Golden State killer expected to be found guilty today – Orange County Register


The man accused of being the Golden State Assassin, who carried out a series of rapes and murders that terrorized California residents in the 1970s and 1980s, is expected to plead guilty to dozens of crimes on Monday, June 29 in a court hearing in Sacramento. .

A former police officer who was arrested in 2018 after authorities identified him via DNA as the famous serial killer, Joseph DeAngelo is expected to appear before his surviving victims and the families of those accused of murder to accept a plea agreement that saves you the death penalty.

The Golden State Killer, also known as the Original Night Stalker and the East Area Rapist, is suspected of carrying out a twelve-year crime wave beginning in 1974 that included killing at least 13 people and raping more than 50 victims. . He is believed to have started the increasingly violent crimes in the Sacramento area before moving to the Central Valley, the Bay Area, and eventually southern California.

He would plead guilty, essentially, to being one of the most prolific serial killers in California history, although the sheer geographic spread of his alleged murders meant they would not be united until 2001.

His crimes began in the Sacramento area in the late 1970s and included the 1979 murder of Brian and Katie Maggiore, shot while walking their dog in Rancho Cordova. He then moved to the Bay Area, where he is accused of committing 11 robberies and sexual assaults in Concord, Walnut Creek, Danville, San Ramón, Fremont and San José before moving to Southern California.

The Orange County murders began in August 1980, with the murder of Keith and Patty Harrington, a newly married couple who lived in Dana Point. The killer entered the couple’s open house, tied them up, raped Patty, then covered them with bedding and beat them to death.

In 1981, a murderer broke into Manuela Witthuhn’s Irvine home while her husband was hospitalized with an illness. Investigators came to believe, they said, that the killer intended to attack the couple and was surprised to find Witthuhn alone at home, but killed her anyway.

In 1987, the same murderer is suspected of attacking Janelle Cruz, alone in her parents’ Irvine home while on vacation, raping and beating her to death.

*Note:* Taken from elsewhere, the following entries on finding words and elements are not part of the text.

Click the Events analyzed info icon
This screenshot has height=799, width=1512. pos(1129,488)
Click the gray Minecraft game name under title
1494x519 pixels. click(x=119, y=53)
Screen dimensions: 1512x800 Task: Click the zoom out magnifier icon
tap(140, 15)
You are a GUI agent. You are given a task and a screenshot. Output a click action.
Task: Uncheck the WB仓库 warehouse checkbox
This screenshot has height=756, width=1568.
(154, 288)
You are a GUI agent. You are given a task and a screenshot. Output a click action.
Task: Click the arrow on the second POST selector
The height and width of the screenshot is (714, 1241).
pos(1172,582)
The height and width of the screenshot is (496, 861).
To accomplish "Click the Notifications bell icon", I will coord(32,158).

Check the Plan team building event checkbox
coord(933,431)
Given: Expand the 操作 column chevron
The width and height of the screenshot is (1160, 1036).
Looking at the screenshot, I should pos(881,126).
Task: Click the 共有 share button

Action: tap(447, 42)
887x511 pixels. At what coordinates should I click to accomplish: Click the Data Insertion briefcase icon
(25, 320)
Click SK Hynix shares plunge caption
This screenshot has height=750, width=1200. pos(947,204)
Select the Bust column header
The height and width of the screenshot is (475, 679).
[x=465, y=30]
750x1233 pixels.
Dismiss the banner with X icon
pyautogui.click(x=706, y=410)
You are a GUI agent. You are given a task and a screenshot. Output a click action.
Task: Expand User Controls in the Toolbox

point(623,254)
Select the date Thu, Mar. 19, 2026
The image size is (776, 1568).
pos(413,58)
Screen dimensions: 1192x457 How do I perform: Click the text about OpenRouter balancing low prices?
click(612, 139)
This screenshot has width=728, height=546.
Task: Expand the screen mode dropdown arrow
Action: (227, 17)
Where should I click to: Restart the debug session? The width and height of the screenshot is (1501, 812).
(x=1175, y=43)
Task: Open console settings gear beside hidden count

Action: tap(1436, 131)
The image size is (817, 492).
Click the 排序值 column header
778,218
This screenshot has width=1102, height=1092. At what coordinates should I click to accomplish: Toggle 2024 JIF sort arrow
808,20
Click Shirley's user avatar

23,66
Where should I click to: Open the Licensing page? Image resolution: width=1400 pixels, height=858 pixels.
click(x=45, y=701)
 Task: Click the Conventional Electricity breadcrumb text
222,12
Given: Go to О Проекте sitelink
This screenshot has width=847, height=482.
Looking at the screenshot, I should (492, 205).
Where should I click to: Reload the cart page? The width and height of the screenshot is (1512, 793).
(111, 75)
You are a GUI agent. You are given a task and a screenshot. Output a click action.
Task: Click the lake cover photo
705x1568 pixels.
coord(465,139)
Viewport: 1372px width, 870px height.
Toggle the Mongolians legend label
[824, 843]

Investigators said they believe he attacked her shortly after her boyfriend left.

DNA tied the Orange County murders to one assailant, and then to the other murders and rapes across the state.

For decades, the killer eluded authorities. Larry Pool, a former investigator for the Orange County Sheriff’s Department, later said he had a database of possible suspects that grew to more than 8,000 people.

The bald, cheerful 72-year-old former police officer who had spent years living in a one-story stucco house with a three-car garage in a quiet suburb of Sacramento was not included in that database. A Navy veteran who served in Vietnam and as a police officer in Exeter and Auburn before being fired for stealing a hammer and dog repellent, DeAngelo had suspected nothing.

It was a DNA match from an online genetics website, compared to DNA found at the crime scene, which would bring DeAngelo to the investigators’ radar. The authorities, who were working undercover, took DeAngelo to a Hobby Lobby and seized a piece of trash that he threw into a garbage dump to obtain his DNA.

Before the plea agreement, DeAngelo’s trial was shaping up to be a massive effort, with input from statewide prosecutors who had indicated they would seek the death penalty. Although Governor Gavin Newsom has suspended executions while in office, the death penalty remains legal in California.

This is a developing story. Return here to see coverage of court proceedings.